● Activity
A word-for-word copy of the records below is needed, without the images.

—————

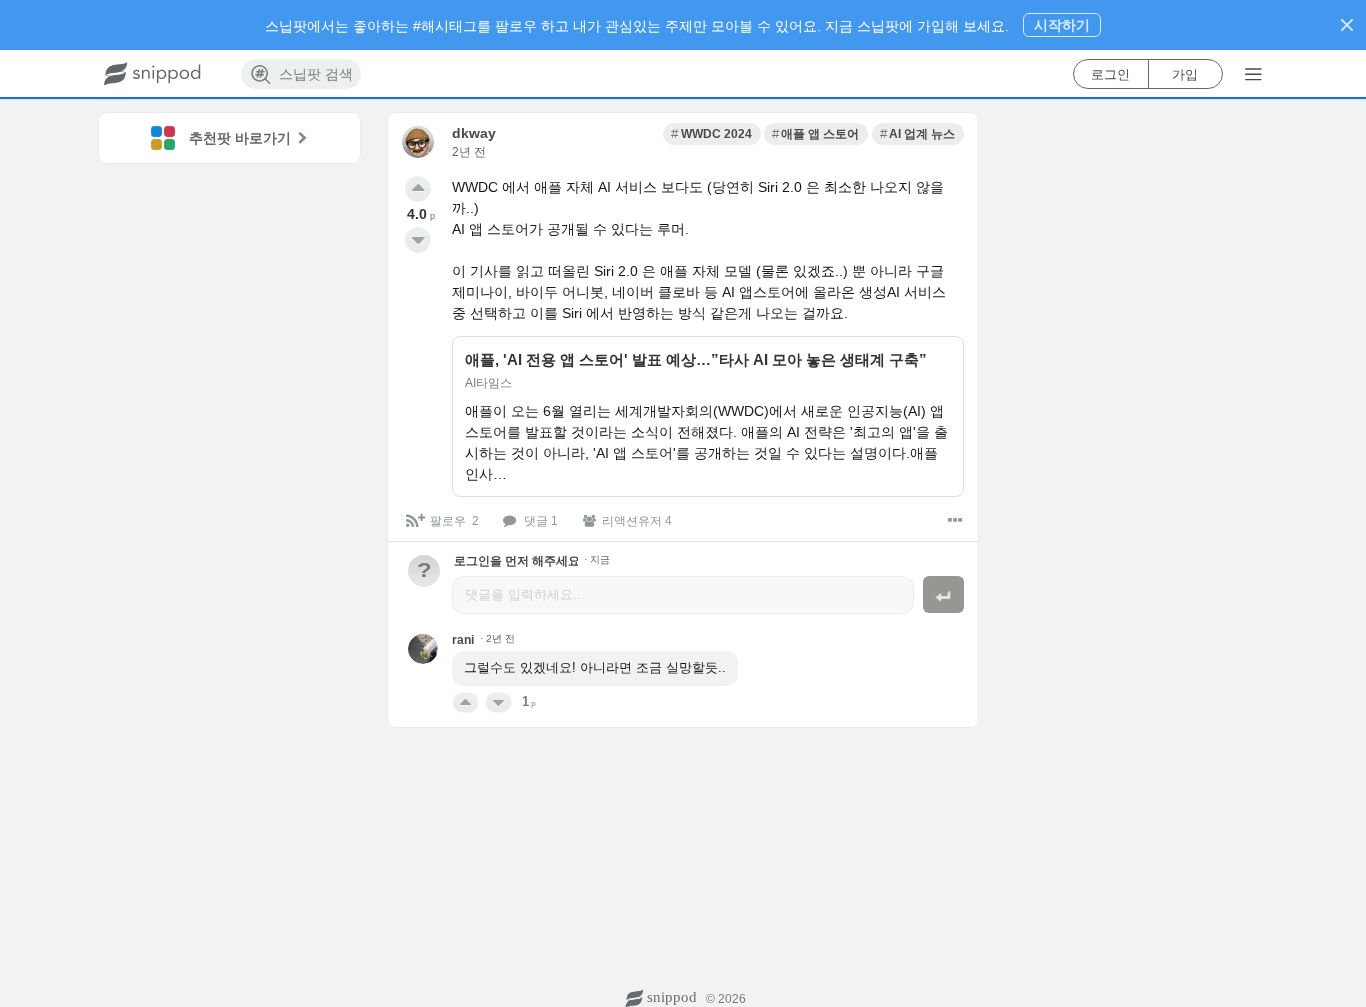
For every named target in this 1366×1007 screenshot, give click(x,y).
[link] (711, 134)
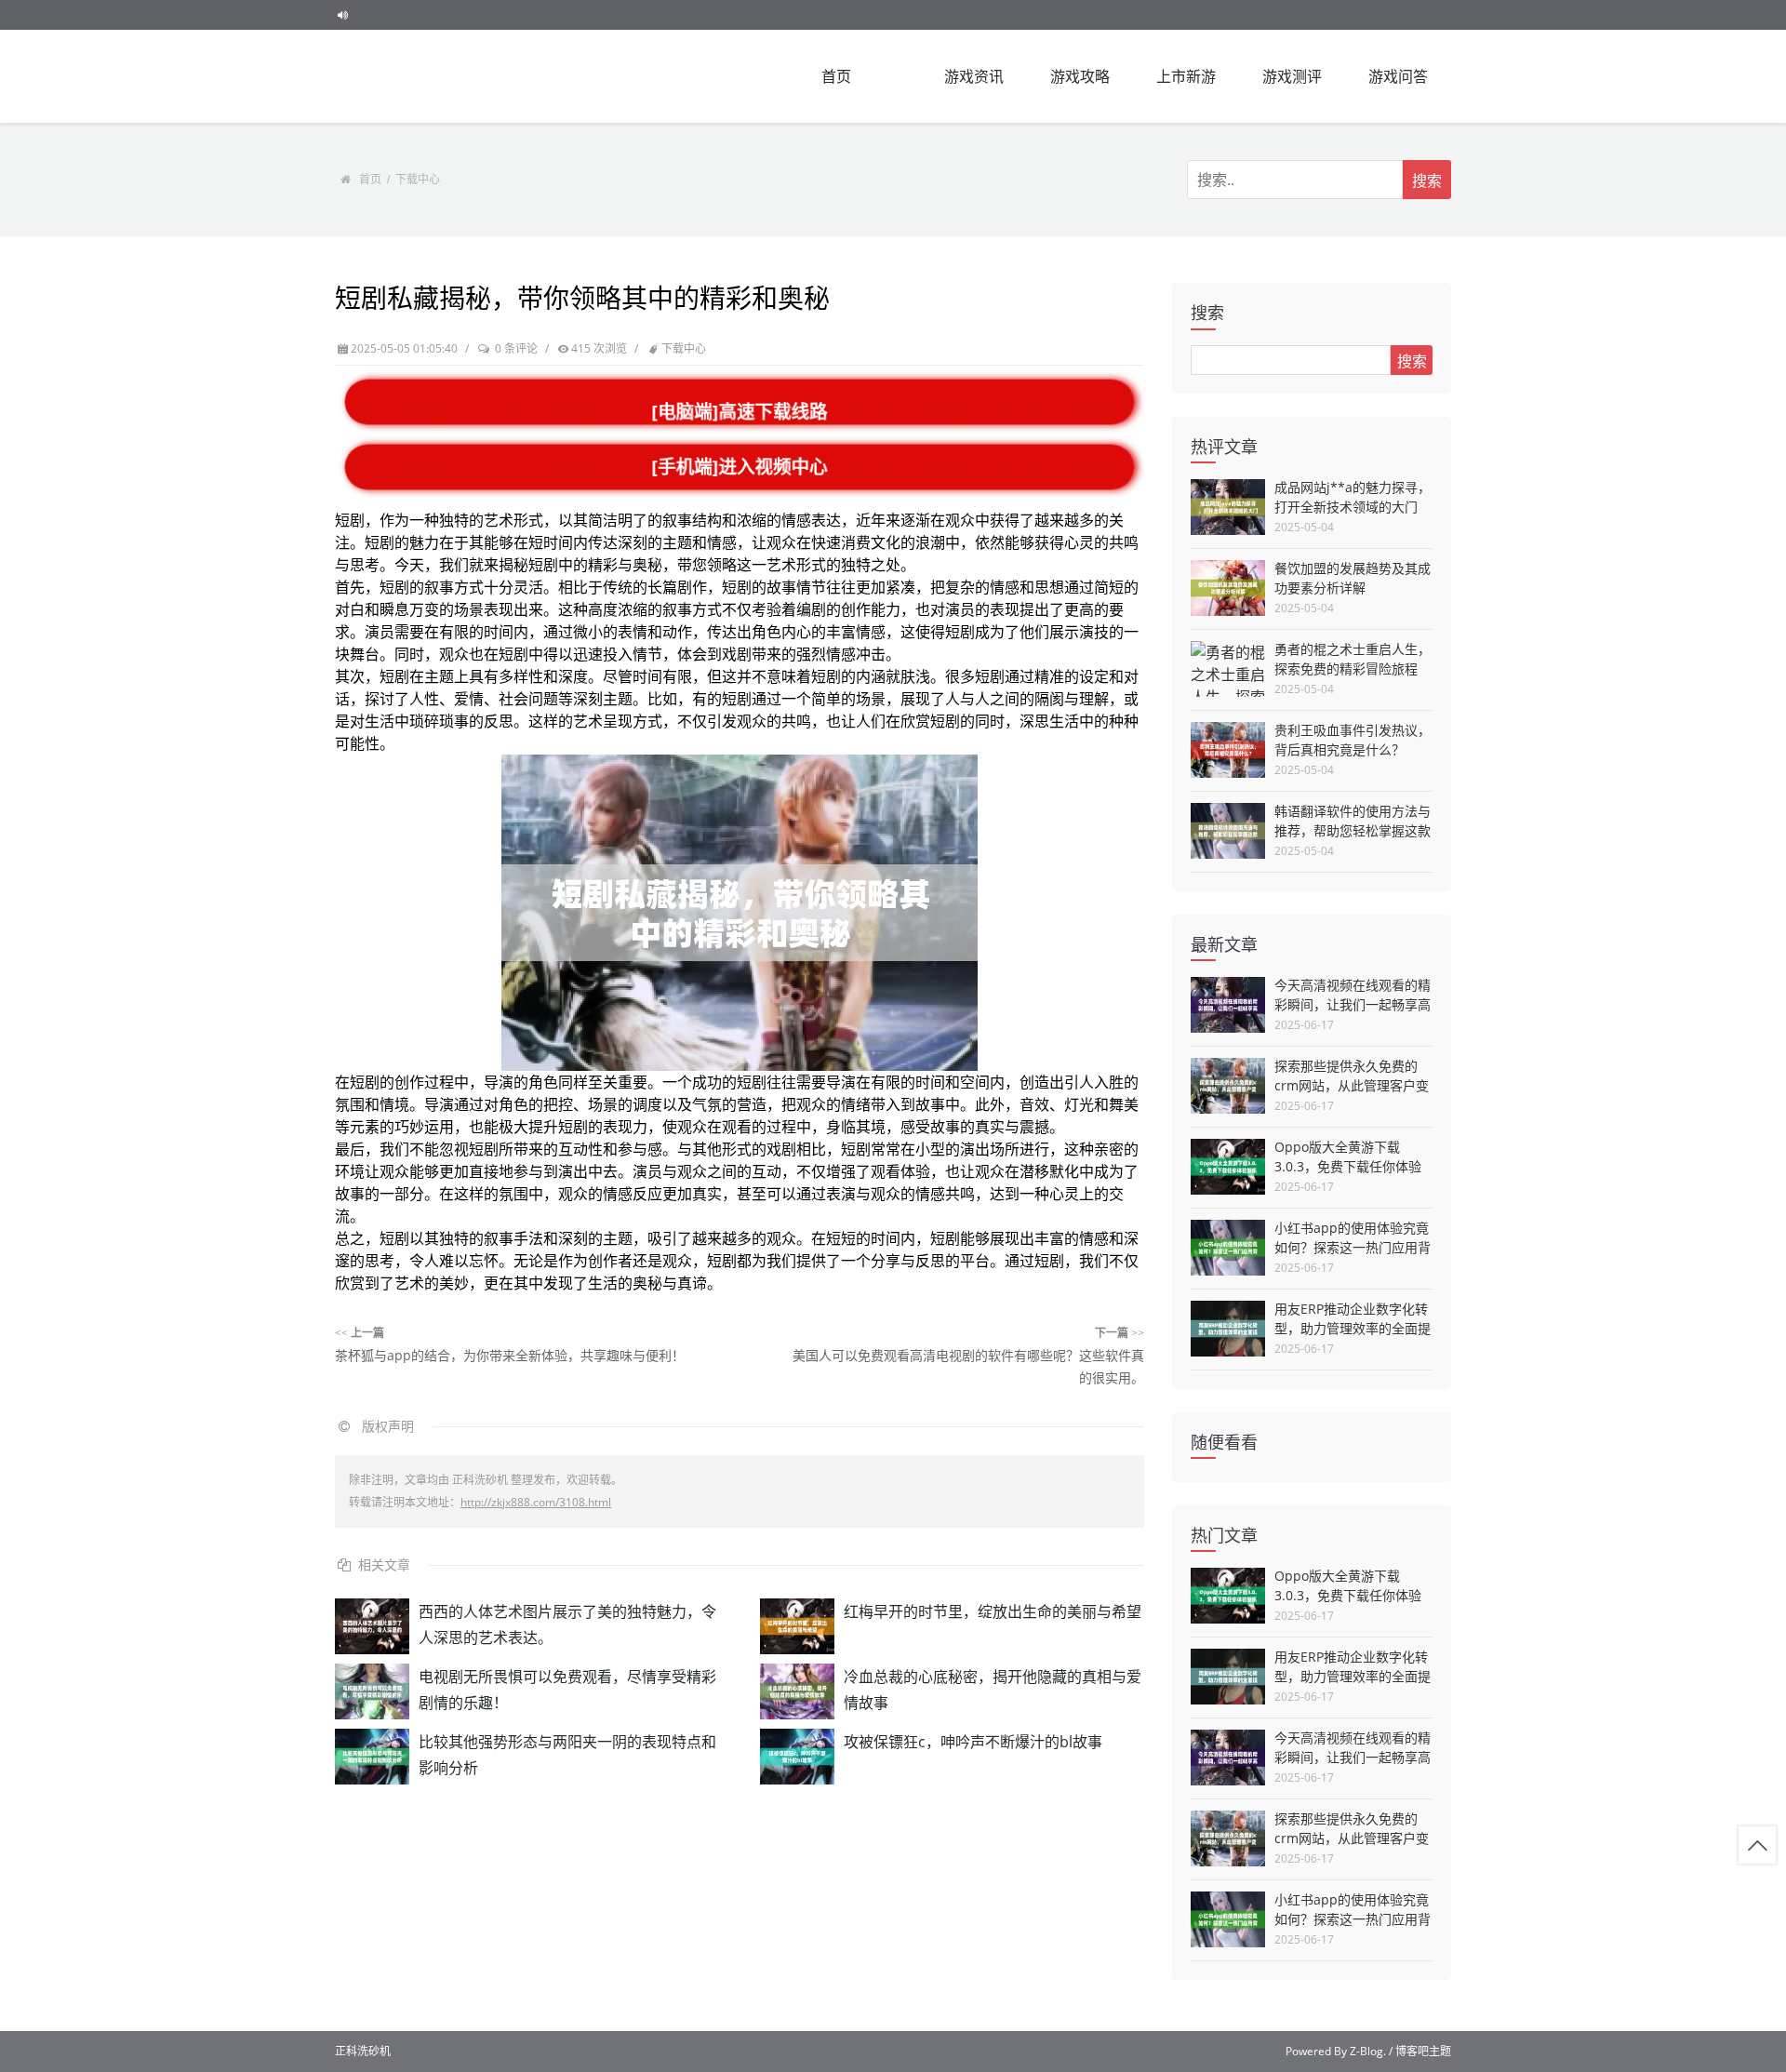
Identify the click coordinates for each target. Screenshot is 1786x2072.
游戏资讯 (974, 76)
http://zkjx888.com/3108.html (535, 1502)
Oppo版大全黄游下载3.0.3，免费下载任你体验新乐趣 (1347, 1166)
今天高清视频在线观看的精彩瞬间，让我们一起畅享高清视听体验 (1352, 1004)
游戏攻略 (1080, 76)
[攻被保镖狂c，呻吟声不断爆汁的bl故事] (797, 1757)
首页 (836, 76)
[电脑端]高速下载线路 (740, 411)
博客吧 (1412, 2051)
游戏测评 (1292, 76)
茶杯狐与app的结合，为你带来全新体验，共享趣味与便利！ (510, 1355)
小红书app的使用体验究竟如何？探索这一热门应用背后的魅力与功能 (1352, 1247)
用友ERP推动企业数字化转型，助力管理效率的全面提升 (1352, 1328)
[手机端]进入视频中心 (740, 466)
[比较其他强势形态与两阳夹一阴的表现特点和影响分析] (372, 1757)
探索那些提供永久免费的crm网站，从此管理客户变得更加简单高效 (1351, 1085)
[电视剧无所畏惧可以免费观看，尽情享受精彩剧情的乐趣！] (372, 1691)
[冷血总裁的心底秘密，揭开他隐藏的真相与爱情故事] (797, 1691)
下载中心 (417, 179)
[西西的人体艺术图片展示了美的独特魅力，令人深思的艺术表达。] (372, 1626)
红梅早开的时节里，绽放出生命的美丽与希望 (992, 1611)
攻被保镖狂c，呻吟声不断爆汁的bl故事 (973, 1741)
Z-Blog (1366, 2051)
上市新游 (1186, 76)
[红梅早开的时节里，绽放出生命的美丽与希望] (797, 1626)
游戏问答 (1398, 76)
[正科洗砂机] (428, 76)
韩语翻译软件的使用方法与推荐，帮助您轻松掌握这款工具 (1352, 830)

—————

● Completed exercise
For every named target in this 1366×1007 screenshot, give click(x,y).
[link] (711, 134)
Identify the click coordinates for each target. Screenshot is 1786x2072.
游戏资讯 (974, 76)
http://zkjx888.com/3108.html (535, 1502)
Oppo版大全黄游下载3.0.3，免费下载任你体验新乐趣 (1347, 1166)
今天高清视频在线观看的精彩瞬间，让我们一起畅享高清视听体验 (1352, 1004)
游戏攻略 (1080, 76)
[攻被保镖狂c，呻吟声不断爆汁的bl故事] (797, 1757)
首页 (836, 76)
[电脑端]高速下载线路 (740, 411)
博客吧 (1412, 2051)
游戏测评 (1292, 76)
茶杯狐与app的结合，为你带来全新体验，共享趣味与便利！ (510, 1355)
小红书app的使用体验究竟如何？探索这一热门应用背后的魅力与功能 (1352, 1247)
用友ERP推动企业数字化转型，助力管理效率的全面提升 (1352, 1328)
[手机端]进入视频中心 (740, 466)
[比较其他强势形态与两阳夹一阴的表现特点和影响分析] (372, 1757)
探索那些提供永久免费的crm网站，从此管理客户变得更加简单高效 (1351, 1085)
[电视剧无所畏惧可以免费观看，尽情享受精彩剧情的乐趣！] (372, 1691)
[冷血总裁的心底秘密，揭开他隐藏的真相与爱情故事] (797, 1691)
下载中心 (417, 179)
[西西的人体艺术图片展示了美的独特魅力，令人深思的艺术表达。] (372, 1626)
红梅早开的时节里，绽放出生命的美丽与希望 (992, 1611)
攻被保镖狂c，呻吟声不断爆汁的bl故事 (973, 1741)
Z-Blog (1366, 2051)
上市新游 (1186, 76)
[红梅早开的时节里，绽放出生命的美丽与希望] (797, 1626)
游戏问答 (1398, 76)
[正科洗砂机] (428, 76)
韩语翻译软件的使用方法与推荐，帮助您轻松掌握这款工具 (1352, 830)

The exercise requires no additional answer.